EPA Adds 5 and Proposes 6 Sites to Superfund's National Priorities List
(Washington, D.C. - Sept. 26, 2006) The U.S. Environmental Protection Agency is adding five new hazardous waste sites that pose risks to human health and the environment to the National Priorities List of Superfund sites. That brings the total of final sites on the list to 1,246. EPA is also proposing to add six other sites to the list. Contaminants found at these final and proposed sites include arsenic, chromium, benzene, dichloroethene, dieldrin, dioxin, lead, pentachlorophenol (PCP), polychlorinated biphenlys (PCBs), toluene, toxaphene, trichloroethene (TCE), tetrachloroethene (PCE), xylene, zinc and other heavy metals. National Priorities List sites are the most serious sites across the country that have been identified for possible long-term cleanup by EPA's Superfund program.

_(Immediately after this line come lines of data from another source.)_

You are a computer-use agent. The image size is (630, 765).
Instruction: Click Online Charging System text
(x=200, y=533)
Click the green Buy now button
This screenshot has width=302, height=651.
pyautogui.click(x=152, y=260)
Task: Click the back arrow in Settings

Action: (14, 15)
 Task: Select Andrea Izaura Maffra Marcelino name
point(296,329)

With the proposal of the six new sites, there are 61 proposed sites awaiting final agency action: 56 in the general Superfund section and 5 in the federal facilities section. Altogether, there are 1,307 final and proposed sites. Among the five newly added sites, EPA is restoring the Ringwood Mines/Landfill site to the National Priorities List. The site was originally added to the list Sept. 1, 1983 and deleted Nov. 2, 1994.

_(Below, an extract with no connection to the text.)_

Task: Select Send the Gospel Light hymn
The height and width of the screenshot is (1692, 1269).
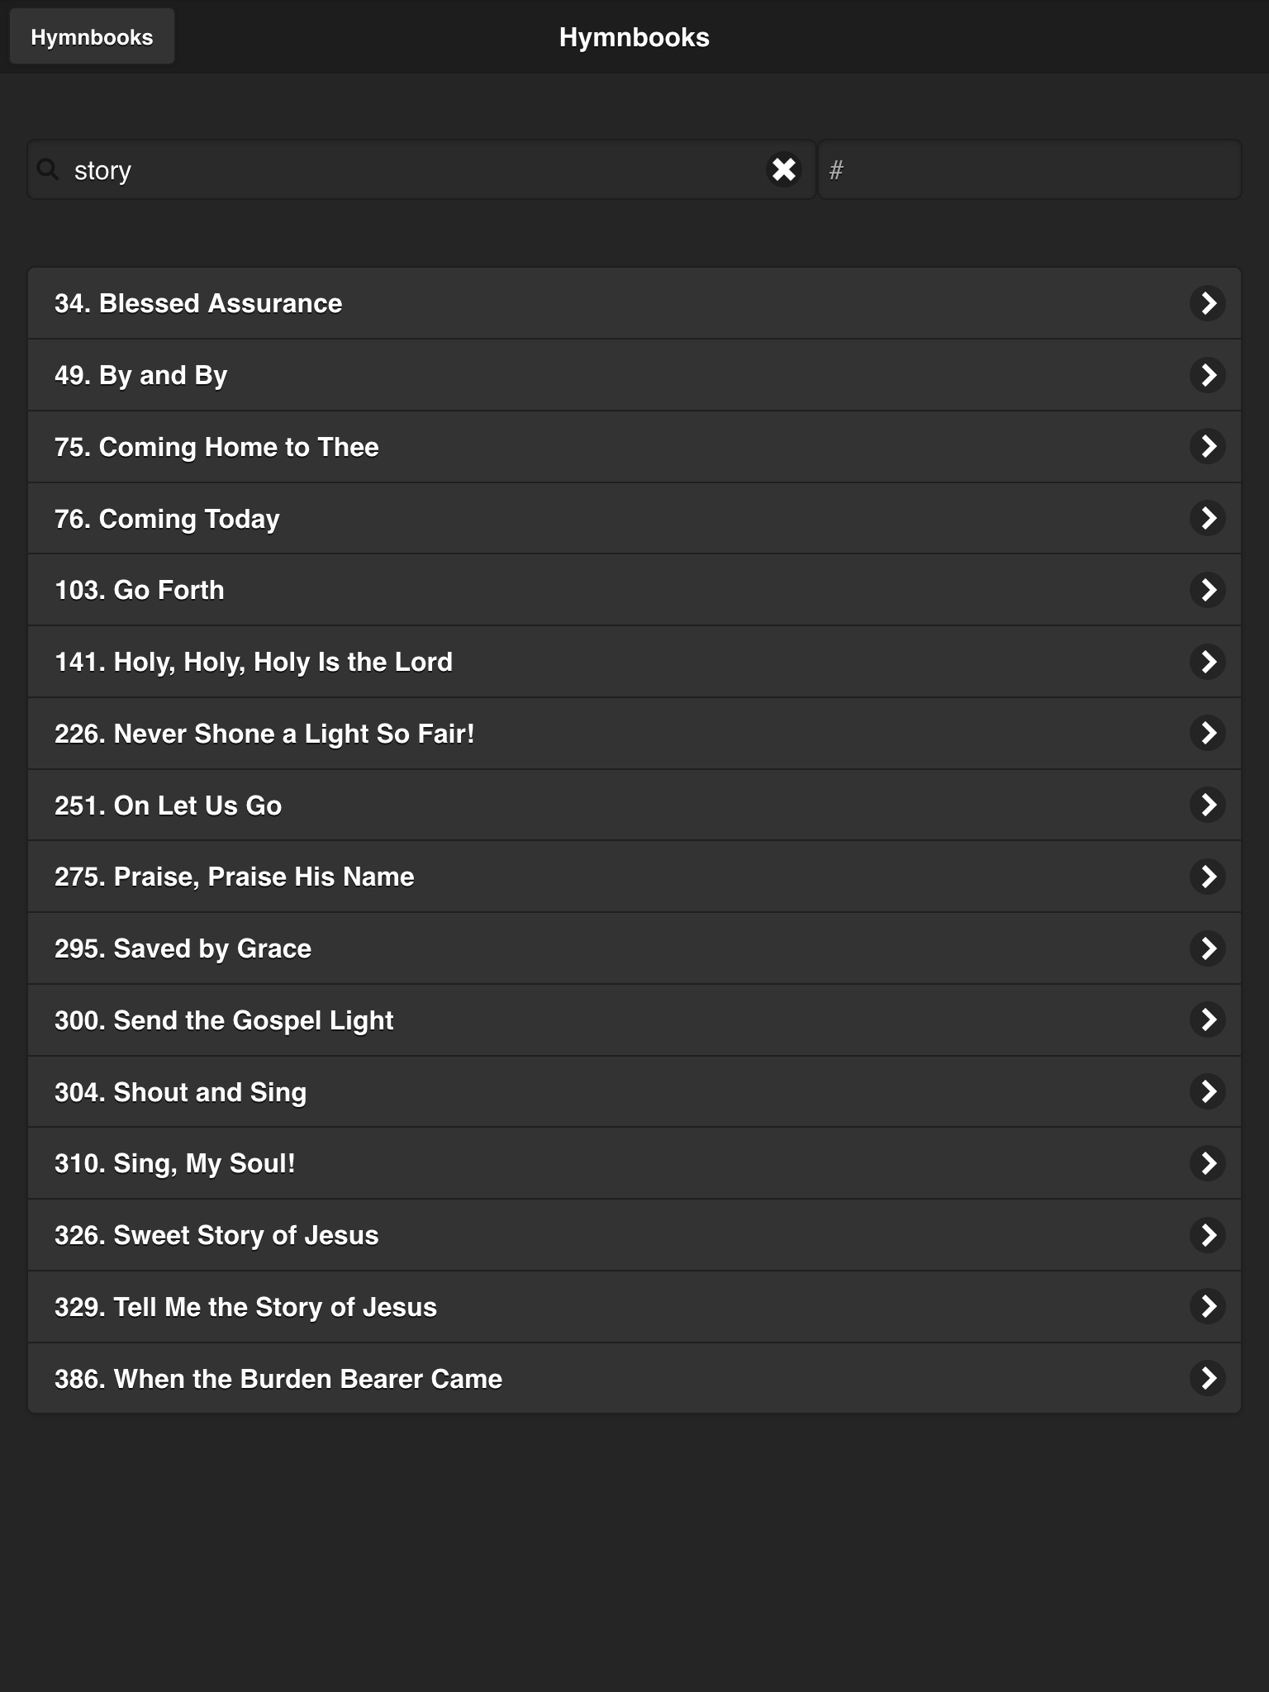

With all Superfund sites, EPA tries to identify and locate the parties potentially responsible for the contamination. Historically, through EPA's enforcement program, approximately 70 percent of Superfund cleanups have been performed by the parties responsible for site contamination. For the newly listed sites without viable potentially responsible parties, EPA will investigate the full extent of the contamination before starting significant cleanup at the site. Therefore, it may be several years before significant cleanup funding is required for these sites.
Sites may be placed on the list through various mechanisms: ·
Numeric ranking established by EPA's Hazard Ranking System.
Designation by states or territories of one top-priority site.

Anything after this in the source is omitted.